苦笑しながらルークも起き上がろうとするが・・・鈍い痛みが後頭部にあり、思わず顔を顰める。
「あまり無理しない方が良いぞ。」
そう言われてそっと頭をなぞってみる。
大き目の布が巻かれて、きちんと手当てがしてあった。
「・・・さっきまでゼノンがいたんだが・・・。局員が探しに来てね、持っていかれてしまったよ。」
ため息を吐いてダミアンが執務用の机に座る。
その表情はいつもの柔和さがなく、厳しいものだった。
「どうした?何か・・・・・。!!!デーモンは?!」
そう言えばつい先程まで自分の周りでうろついていたデーモンがいない。
「・・・こんな手紙が投げ込まれていた。」
これには答えず、ダミアンはくしゃくしゃにされた紙切れを取り出す。
ルークは痛みも忘れて立ち上がり、その手紙をひったくった。
お世辞にも綺麗とは言い難い走り書きで、実に簡潔な文章が並んでいる。

【・・・返してほしかったら皇太子候補を辞退すべし。】

「そういうことか?」
ルークは鋭い視線でダミアンを睨みつけた。
「そう言う事を俺に言いたかった為に、デーモンを引き合わせたのか?」
アメジストの瞳が氷点下の海を思わせるかのように薄い藍色へと変化する。
しかし、ダミアンの表情は少しも変わらない。
それどころか、その通りだと言わんばかりに頷いた。
「・・・アレがこのまま消滅させられてしまおうとも、私にとって何の痛手でも無い。
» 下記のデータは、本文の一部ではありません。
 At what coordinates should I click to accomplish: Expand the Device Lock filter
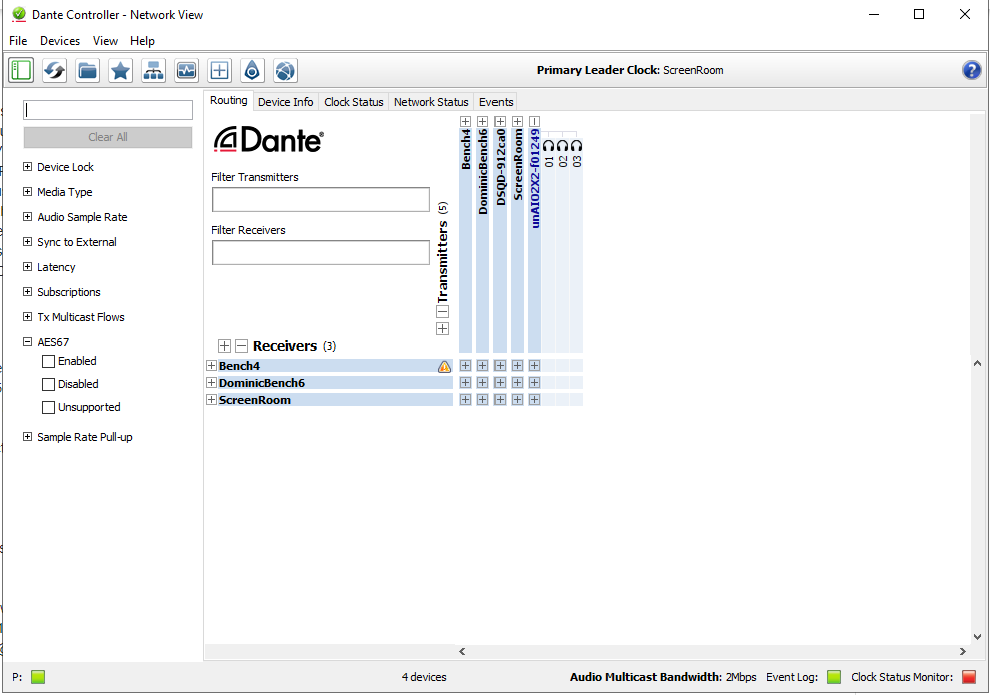[27, 167]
私は皇太子候補を降りるほど優しくもないし、そんな子供騙しのような脅しには動じないよう父上から・・・育てられてきたからね。」
猫目石は相変わらず平静を装ってルークの怒りを映し出している。
「お前は・・・デーモンを見捨てると?」
ルークは一言一言搾り出すように言い放つ。
その質問の直接的な返答を返すつもりなど、ダミアンには毛頭無かろうが。
「・・・それはお前の独断だ。ただし。」
そこで切ると、ダミアンは椅子から立ち上がり、窓の外を見た。
「首謀者達は恐らく、彼がどのような立場の者かを知らない。」
「・・・!!」
ダミアンの言葉を最後まで聞くまでも無くルークは、あっという間にその場から消えてしまった。
彼にとって、そのルークの行動は予想された範疇のものであり、あまりにも予想通りに事が運んで思わず笑みを洩らす。
が、デーモンが必ずしも救出されるというのは百パーセントの事実ではまだ無い。
改めて引き結ばれたダミアンの唇は、外の夕暮れを見つめながら・・・噛み締められた。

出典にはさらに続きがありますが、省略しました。